The State of DirectX 11 - Image Quality & Performance

BattleForge: Performance & Verdict



BattleForge has the dubious honor of sporting the lowest recommended system requirements out of the games featured in this article. Requiring only a low-end Pentium 4 class processor or AMD equivalent (ie. Athlon 64) and 1GB of memory, the base specifications should be easy to meet. The graphics requirements, which ask for a NVIDIA GeForce 6000 series or ATI Radeon 9500 series, aren't much more intensive and can actually be met by the latest integrated chipsets from AMD and NVIDIA, although current Intel and older ATI and NVIDIA integrated chipsets may not be enough. This is perhaps the only game featured here that can be run on a typical non-gaming oriented laptop at respectable graphics settings.

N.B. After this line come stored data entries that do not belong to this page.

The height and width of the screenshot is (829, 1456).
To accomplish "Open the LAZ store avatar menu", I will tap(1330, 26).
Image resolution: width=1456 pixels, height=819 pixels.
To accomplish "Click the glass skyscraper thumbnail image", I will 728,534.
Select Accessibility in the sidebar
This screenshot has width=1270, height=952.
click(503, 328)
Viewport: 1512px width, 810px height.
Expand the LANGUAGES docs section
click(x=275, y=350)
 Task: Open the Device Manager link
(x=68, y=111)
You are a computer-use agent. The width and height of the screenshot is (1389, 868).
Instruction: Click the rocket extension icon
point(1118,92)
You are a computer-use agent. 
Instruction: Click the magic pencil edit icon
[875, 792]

It's worth noting that the official recommended requirements call for 10GB of hard drive space, but we found that the game fit into approximately 7GB. Your milage may vary.



Scanning through BattleForge's graphics settings, the only graphical setting not available in Dx9 is screen-space ambient occlusion (SSAO), which will hurt image quality a bit, though shouldn't be too obvious in-game due to the game's standard RTS camera perspective. Unlike some of the other games featured, BattleForge provides native anti-aliasing in all DirectX rendering paths, so we left it enabled for our performance tests in both Dx9 and Dx11.

BattleForge features a built-in benchmark function found in the graphics settings menu. The benchmark is a short 30 second run through of a scripted game sequence. The benchmark features a fly-through camera and plenty of continuous on-screen action. The benchmark provides solid, consistent results, though admittedly may not represent a perfect picture of real-world gameplay performance, though it is plenty sufficient for our purposes. The numbers presented below are the average of 5 benchmark results for each tested setting.

BattleForge Performance Comparison
DirectX 9 and DirectX 11 Performance Compared
 






In our look at BattleForge image quality performance on the previous page, we featured a video from AMD which showed BattleForge performing significantly better in Dx11 then Dx10.1. Unfortunately we did not see a similar performance delta between Dx9 and Dx11 in our testing. As is clear from our benchmarks above, Dx11 performed slightly worse than Dx9 in all three resolutions. We speculate that the performance drop is due to the addition of screen-space ambient occlusion (SSAO) in Dx11.

It's worth noting that despite having the lowest recommended system requirements of the lot, when all the settings are pushed to their maximum levels, BattleForge doesn't perform much better (in terms of raw numbers) than most of the other games featured in this article. The Radeon 5770 actually seems to have had some trouble in 1920x1200, posting borderline playable numbers in Dx11. Thankfully in-game performance disagrees with the numbers, and gameplay was still smooth despite the relatively low 23 average FPS. Overall, we would definitely call this one playable at all tested settings.

BattleForge Dx11 Verdict: As we noted in our image quality comparison on the previous page, BattleForge doesn't gain much from enabling DirectX 11. While Dx11 does enable screen-space ambient occlusion, perhaps the hot graphical feature of the last two years, the game's top-down RTS style camera tends to hide any gain in image quality. Combined with the note-worthy drop in performance compared to DirectX 9, we ultimately have to recommend that Dx9 users should stick to their guns for now, but perhaps not for long as there are rumors floating of further graphical updates just over the horizon.